Protect your eyes during the upcoming eclipse

On April 8, millions of people across North America will look toward the sky as a solar eclipse sweeps across parts of Mexico, the U.S. and Canada.

Our region of South Carolina will not be in the path of totality during the eclipse, which means the sun won’t be completely covered by the moon at any point during the event. As such, Palmetto State residents watching the eclipse should wear protective eyewear at all times to avoid eye damage. 

Failing to heed warnings about the danger of UV rays can have serious consequences. A form of radiation, UV rays can damage the outer layers of the eyes, a condition called photokeratitis, or more seriously, damage the retina.


Photokeratitis, commonly known as snow blindness, is akin to a sunburn of the eye. It’s a painful condition caused by too much UV exposure and is normally not noticeable until a few hours after the damage occurs. Photokeratitis can be caused by sun reflecting from sand, water, ice and snow, or through tanning lamps and arc welding. Symptoms include blurry vision, tearing, sensitivity to bright light, seeing halos and twitching eyelids.

The damage from photokeratitis typically goes away on its own in a few days.
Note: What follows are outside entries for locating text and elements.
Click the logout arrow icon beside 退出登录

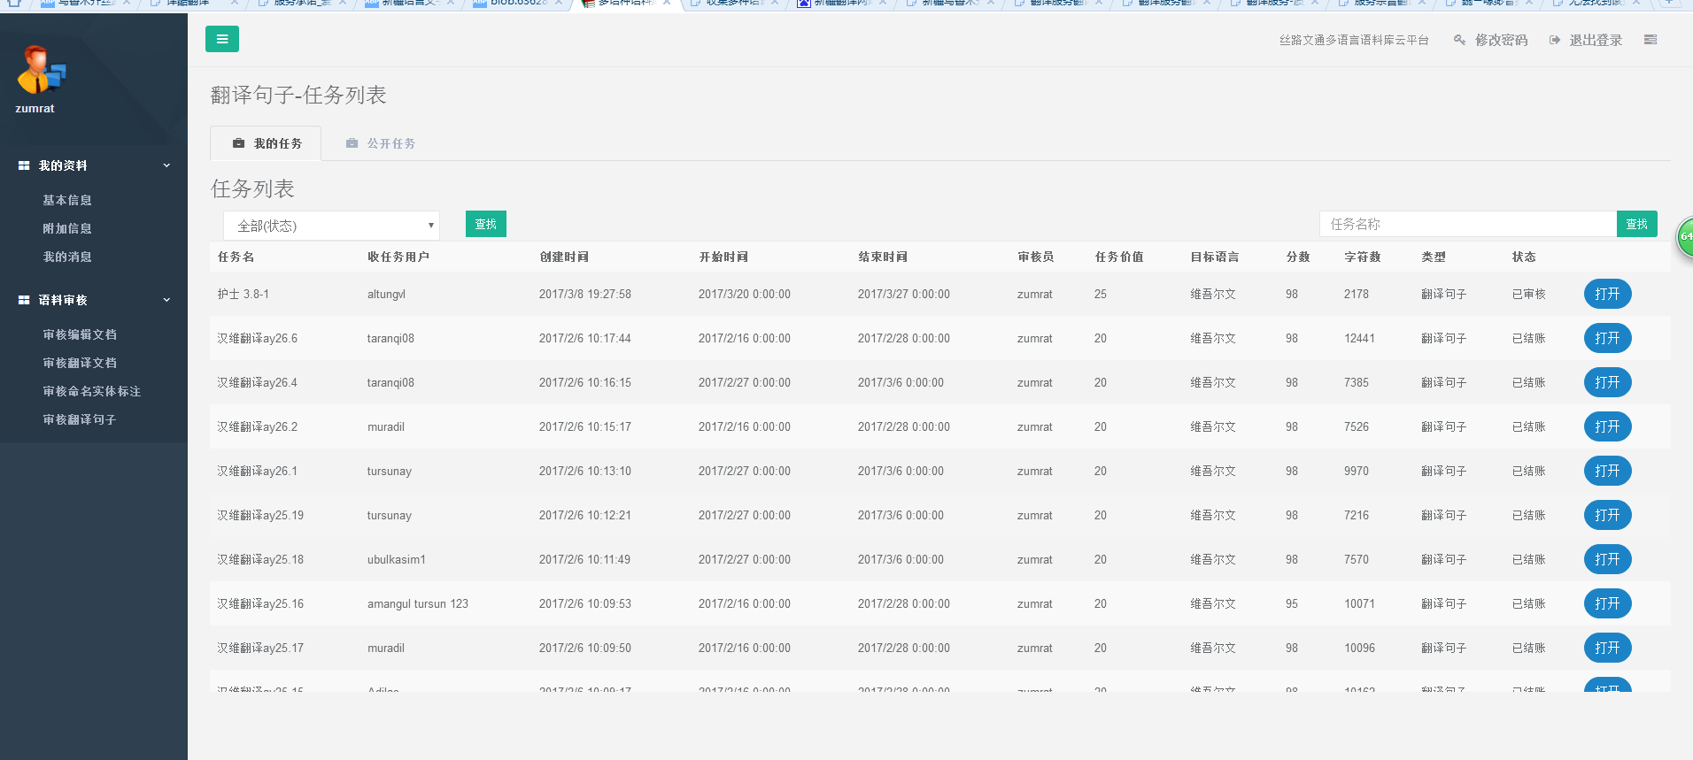pyautogui.click(x=1555, y=40)
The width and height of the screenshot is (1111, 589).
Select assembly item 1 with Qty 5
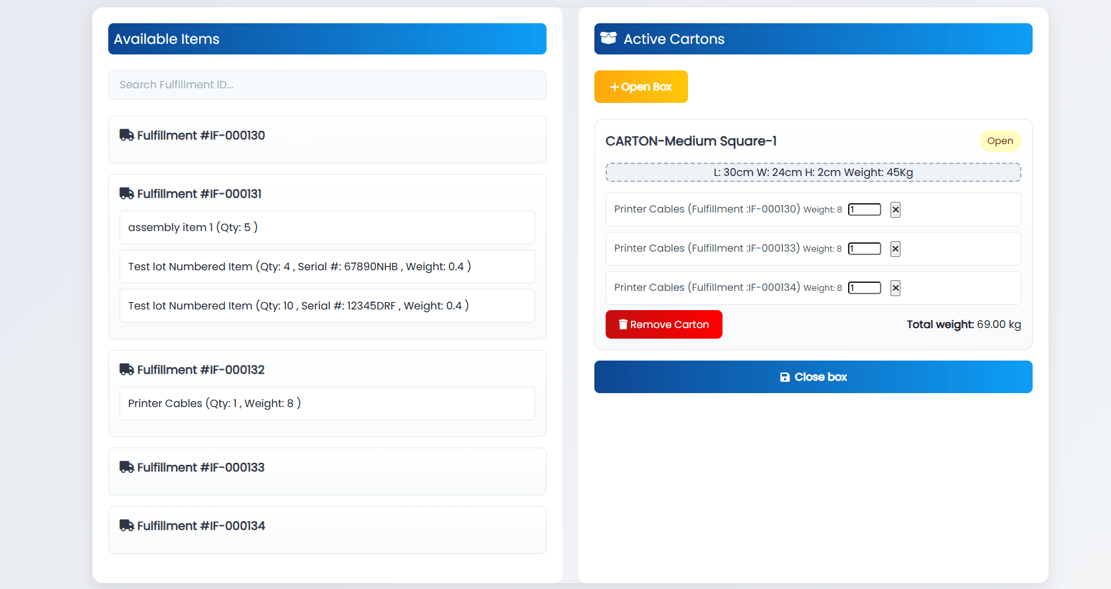(327, 228)
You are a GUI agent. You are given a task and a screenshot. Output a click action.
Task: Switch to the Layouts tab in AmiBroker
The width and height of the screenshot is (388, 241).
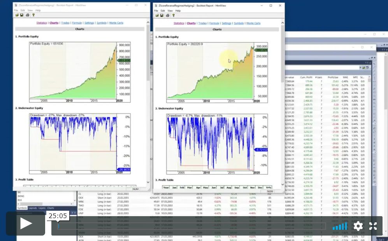33,208
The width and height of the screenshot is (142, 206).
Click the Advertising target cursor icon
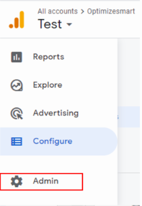coord(17,113)

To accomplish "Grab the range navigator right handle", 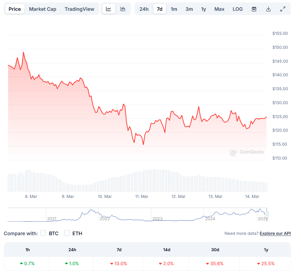I will tap(266, 215).
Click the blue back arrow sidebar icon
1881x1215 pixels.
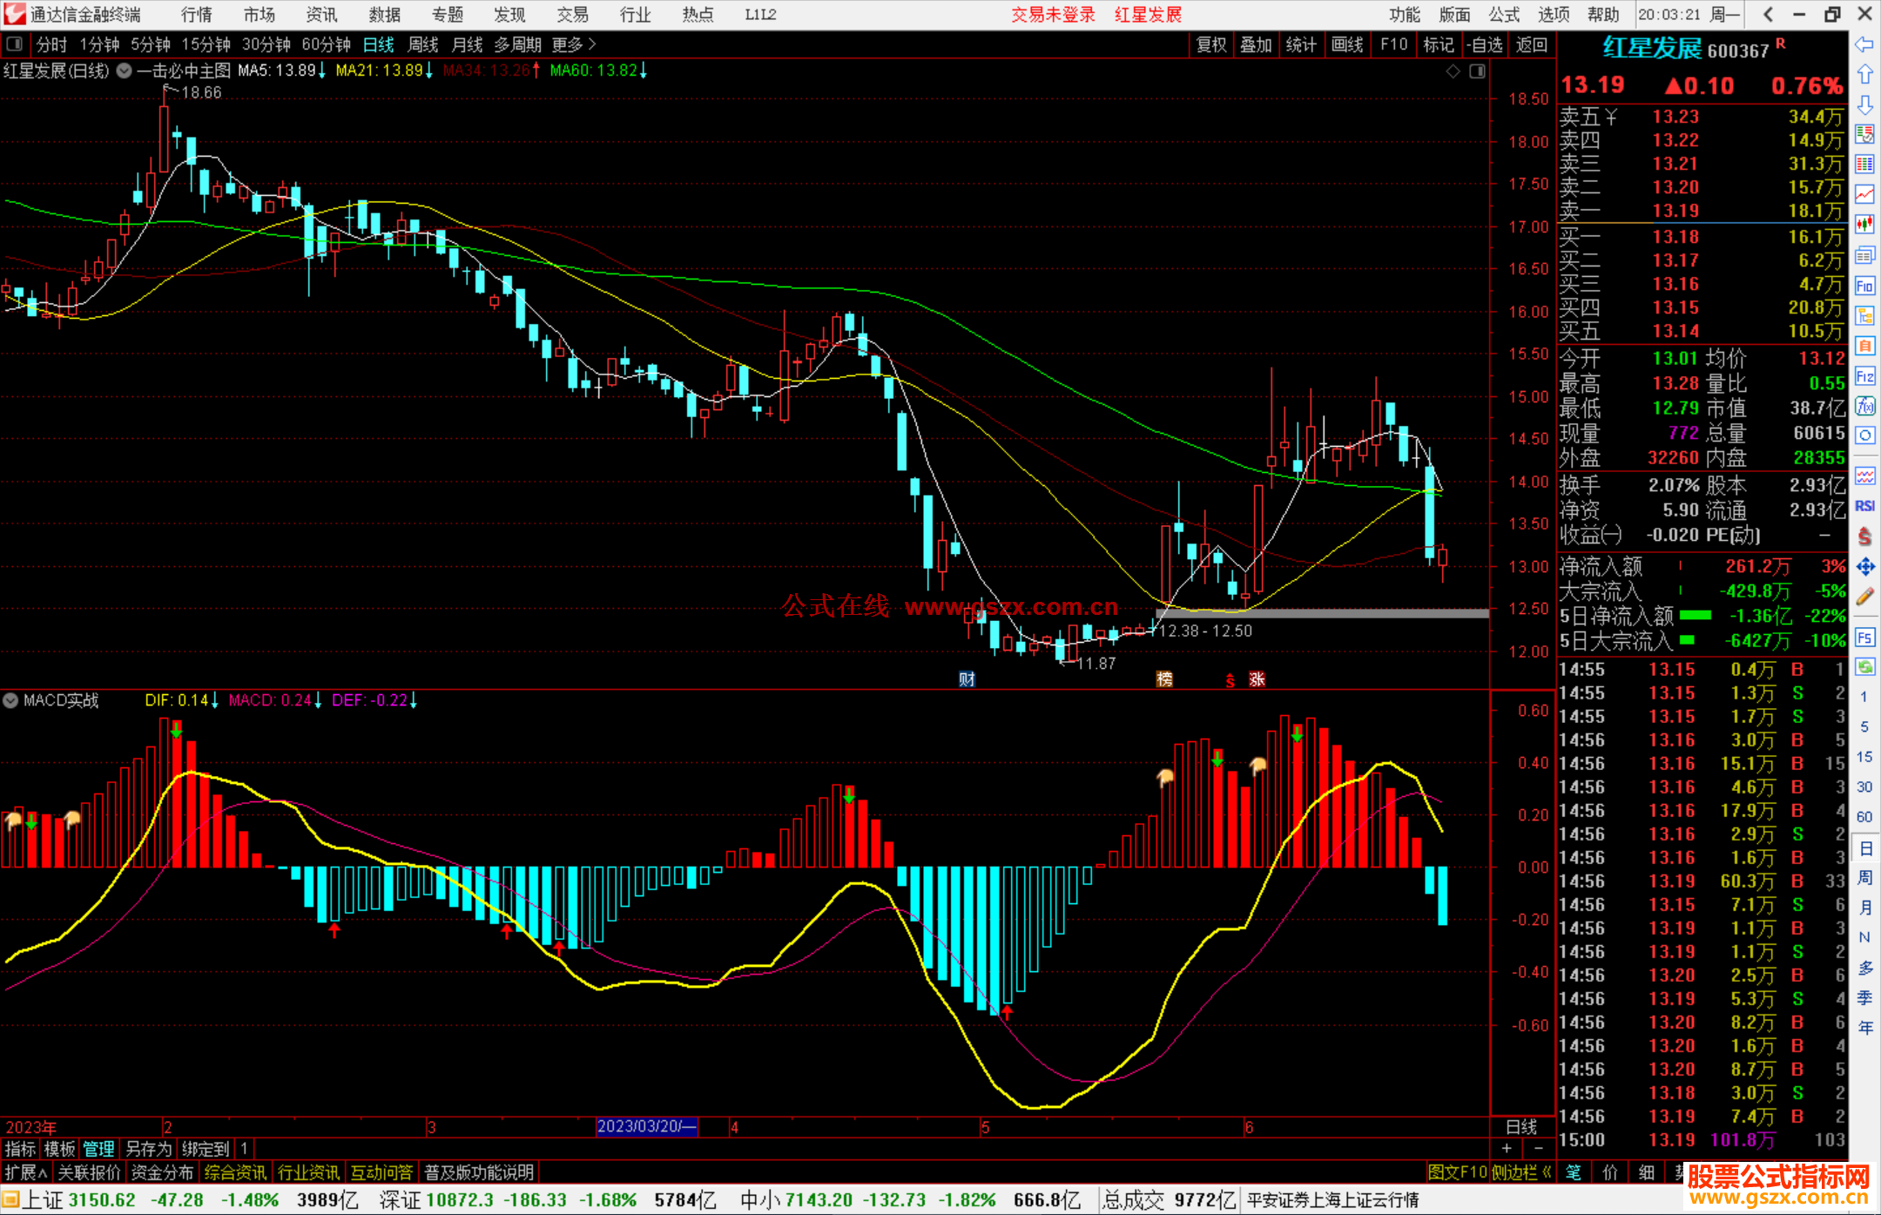click(x=1864, y=44)
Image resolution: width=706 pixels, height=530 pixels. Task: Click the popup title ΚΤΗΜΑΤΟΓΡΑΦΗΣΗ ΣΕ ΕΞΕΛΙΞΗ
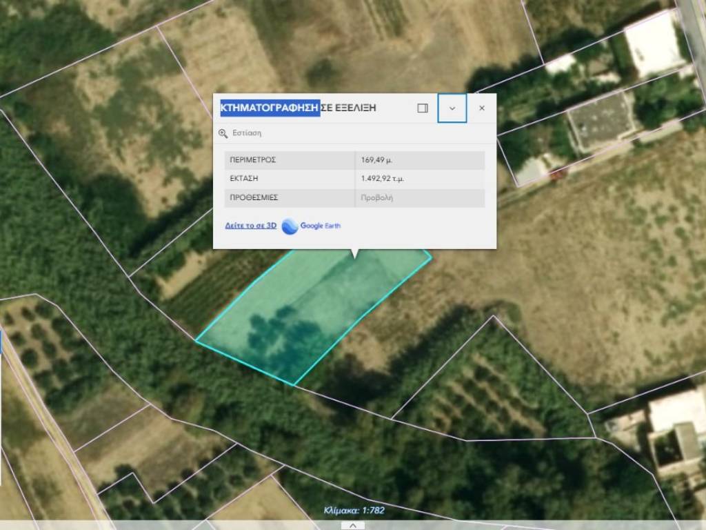point(299,108)
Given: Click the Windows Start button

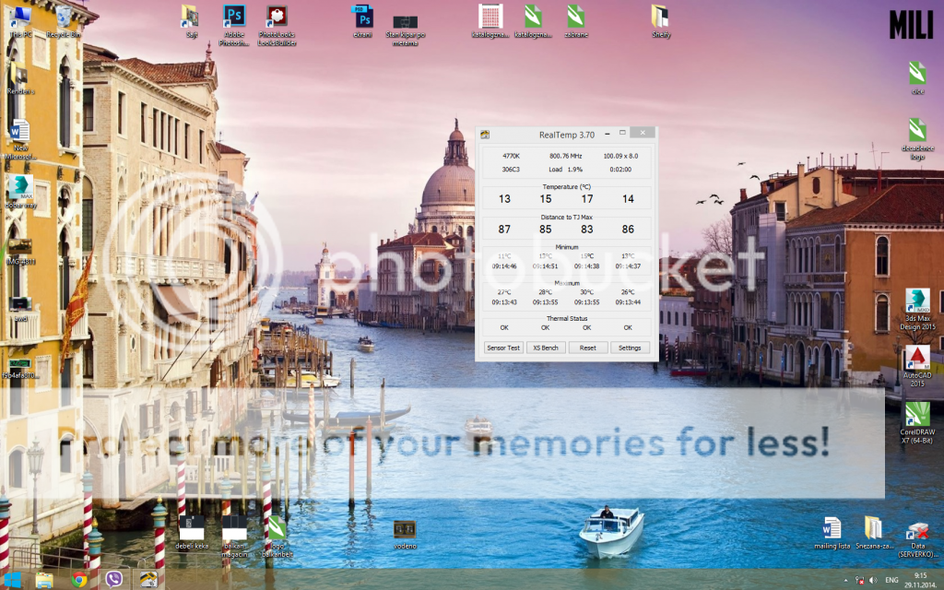Looking at the screenshot, I should [x=12, y=580].
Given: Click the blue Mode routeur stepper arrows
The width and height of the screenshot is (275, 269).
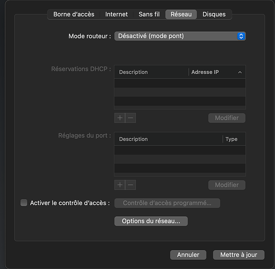Looking at the screenshot, I should pyautogui.click(x=241, y=36).
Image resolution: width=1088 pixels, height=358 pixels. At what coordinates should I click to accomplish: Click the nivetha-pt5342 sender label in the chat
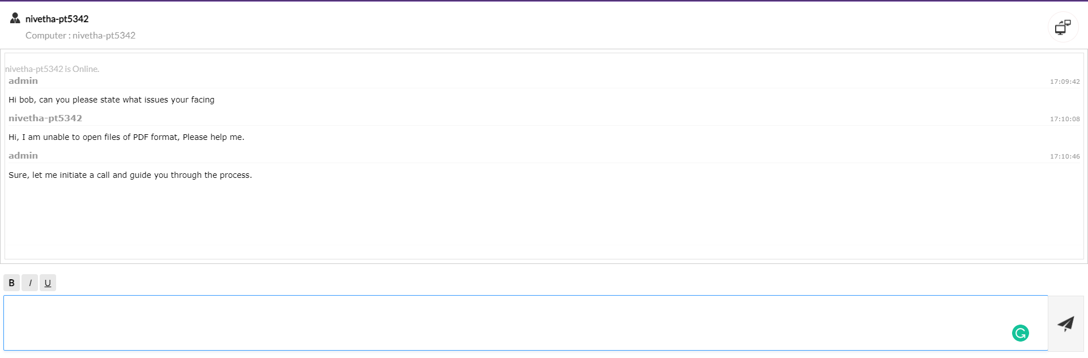[x=45, y=118]
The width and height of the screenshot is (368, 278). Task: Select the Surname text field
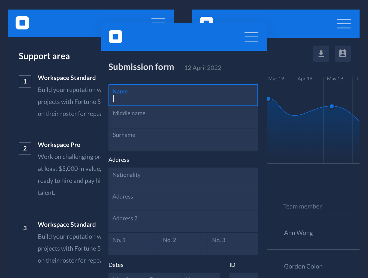pos(183,139)
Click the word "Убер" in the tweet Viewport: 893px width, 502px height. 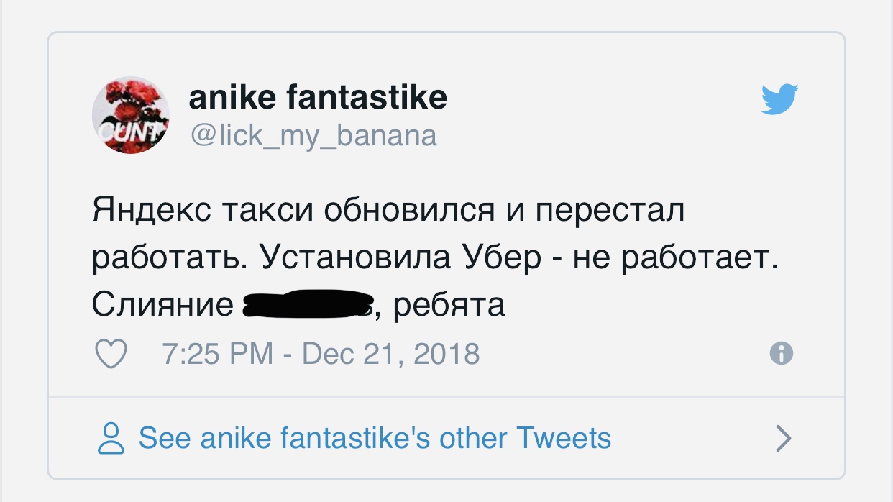[503, 257]
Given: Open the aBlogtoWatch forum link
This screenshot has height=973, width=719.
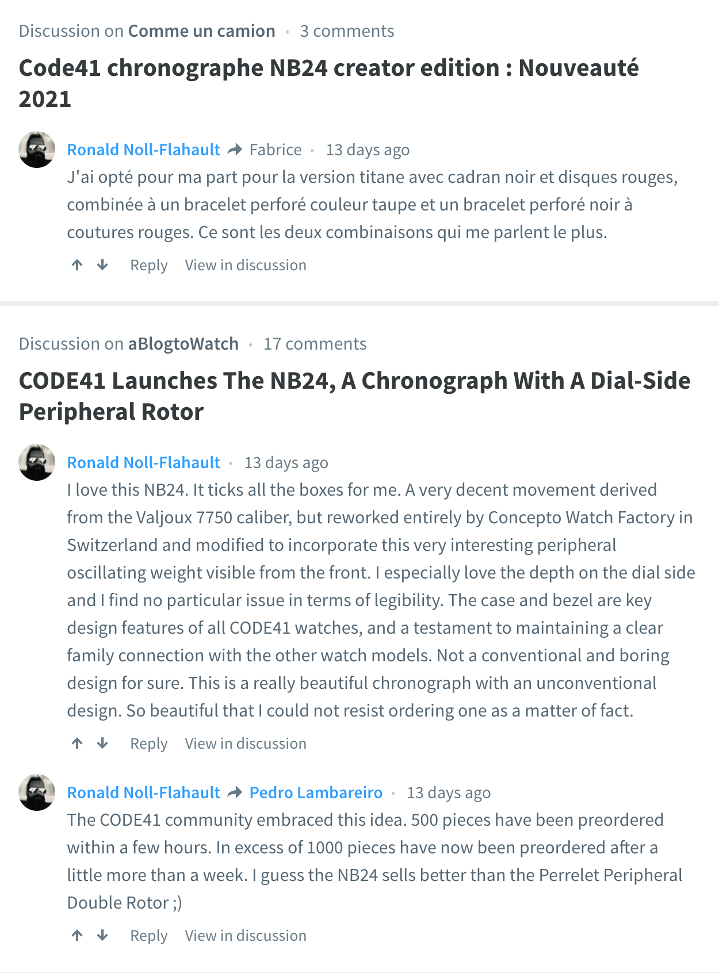Looking at the screenshot, I should tap(183, 344).
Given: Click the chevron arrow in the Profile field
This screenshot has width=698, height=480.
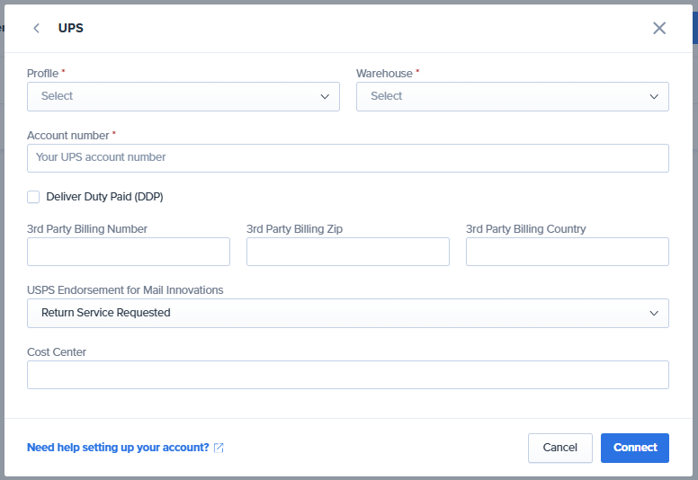Looking at the screenshot, I should 325,97.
It can be prevented through the use of proper eyewear, including a welder’s mask or by wearing glasses or goggles that block high amounts of UV light.

Solar Retinopathy

Of greater concern during an eclipse is solar retinopathy, the name given to eye damage caused by directly looking at the sun. It occurs when UV light from the sun burns the retina and destroys the cells that allow us to see.

The process is painless because the retina has no pain receptors, and the damage typically isn’t noticeable until it’s too late.

Solar retinopathy can cause permanent vision loss, depending on the severity of the eye damage. Without the use of appropriate protective eyewear, solar retinopathy can occur when someone looks at even the smallest portion of the sun, even when it doesn’t feel uncomfortable to do so.

Sunglasses, polarizing filters, smoked glass and other forms of non-approved eye protection are not safe to use to look at the sun during an eclipse, even if they appear to dim the sun’s rays.

The only way to safely look at the sun is through the use of special-purpose solar filters, including eclipse glasses and hand-held solar viewers.

Keeping your kids' eyes safe

Young children normally won’t stare at the sun because it’s uncomfortable. However, as sunlight dims during an eclipse, kids may be tempted to look. Closely monitor children to make sure they do not risk damaging their eyes by staring at the sun without their eclipse glasses.

Also, make sure the eclipse glasses fit your child properly. If the eclipse glasses are too large, they will not protect your child’s eyes. Young children may do better with hand-held solar viewers, which can be ordered online.